## What to work on
a - From the article on the drug war, quote the part that opens with the words containing "[sidebar, Interview conducted" and closes with "strategy: decriminalization.".
b - According to the article on the drug war, why would a new strategy against the drug trade be in Washington's interest? Answer in one to three sentences.
c - Answer these questions from the article on the drug war:
(i) What budget did Obama trim last week?
(ii) How many victims were buried at the funeral after last week's attack in Ciudad Juarez?
(iii) How old is Fernando Henrique Cardoso?

Obama issued a cautious signal last week, when he trimmed the budget
for funding the drug war in Colombia and Mexico. The United States
should begin "thinking the unthinkable: decriminalizing drug use,"
writes author George W. Grayson, an expert on Mexico.

A new strategy to fight the drug trade would also be in Washington's
interest, because the drug war is destabilizing the country's most
important neighbor. In Mexico, frustration over the gruesome murders
associated with the drug cartels is increasingly turning into rage
against President Calderon and his administration, close allies of
Washington.

The most recent massacre in Ciudad Juarez has alarmed the border city
and the entire Mexican republic once again. At the funeral of the 16
victims of last week's attack, family members placed signs and photos
on the open caskets, demanding respect for the victims.

"At least let us bury our dead with dignity," a mourning mother said
imploringly, directing her comments at politicians, "if you are unable
to protect the lives of our sons and daughters."

[sidebar, Interview conducted by Jens Glusing]

BATTLING DRUGS IN THE AMERICAS

'The Military Is Not Suited to Pursue Criminals'

Drug-related violence is once again on the rise in Latin America.
Former Brazilian President Fernando Henrique Cardoso, 78, told SPIEGEL
that the drug war has failed and that it is time to try a new
strategy: decriminalization.

SPIEGEL: Mr. President, why do you and the former presidents of Mexico
and Colombia, Ernesto Zedillo and Cesar Gaviria, want to liberalize
drug use?

## Recorded data
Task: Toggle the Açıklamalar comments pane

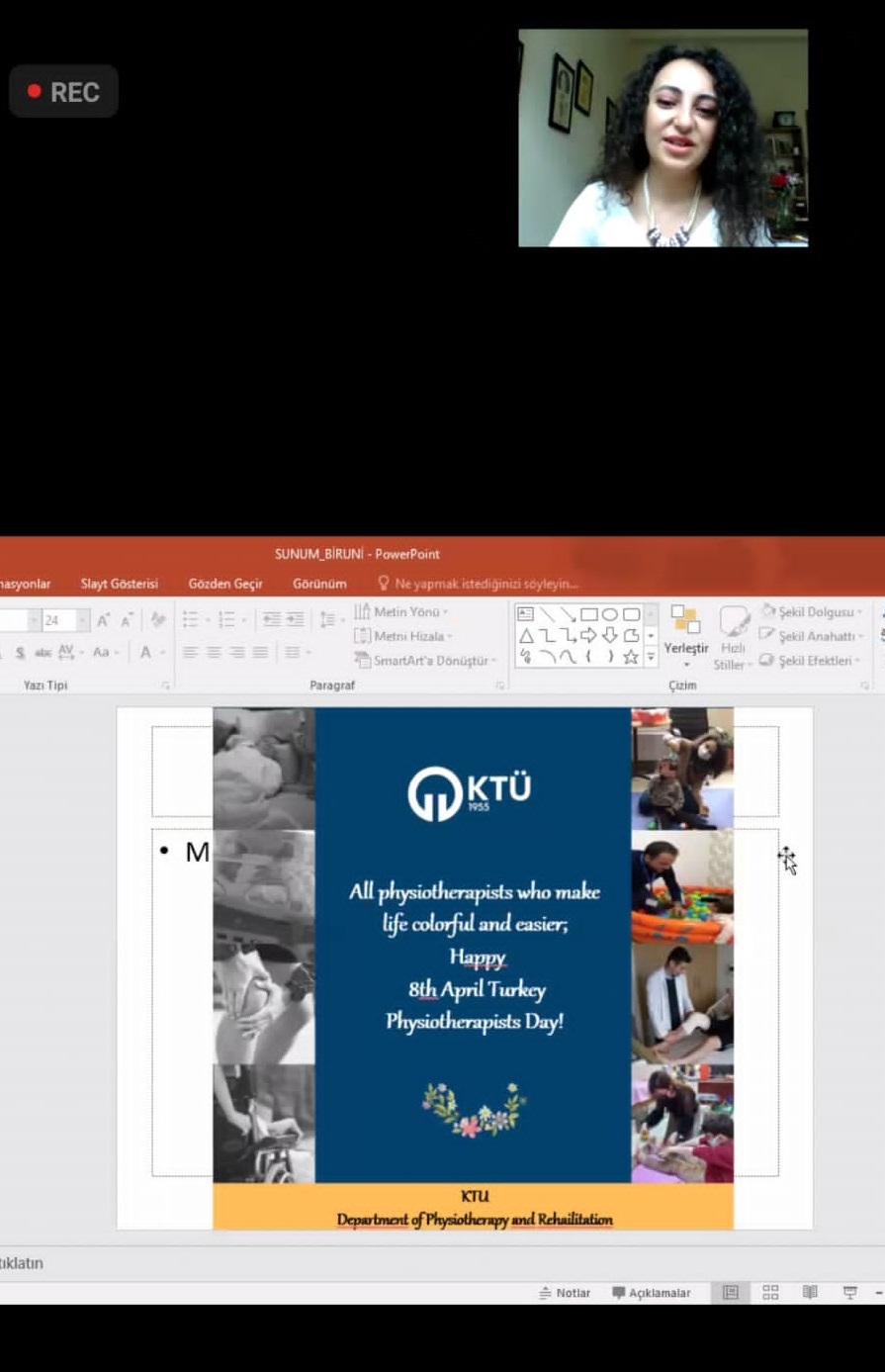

## Outputs
a -
[sidebar, Interview conducted by Jens Glusing]

BATTLING DRUGS IN THE AMERICAS

'The Military Is Not Suited to Pursue Criminals'

Drug-related violence is once again on the rise in Latin America.
Former Brazilian President Fernando Henrique Cardoso, 78, told SPIEGEL
that the drug war has failed and that it is time to try a new
strategy: decriminalization.

b - A new strategy would serve Washington's interest because the drug war is destabilizing the country's most important neighbor. In Mexico, frustration over the gruesome murders tied to the drug cartels is increasingly turning into rage against President Calderon and his administration, who are close allies of Washington.

c -
(i) The budget for funding the drug war in Colombia and Mexico.
(ii) 16.
(iii) 78.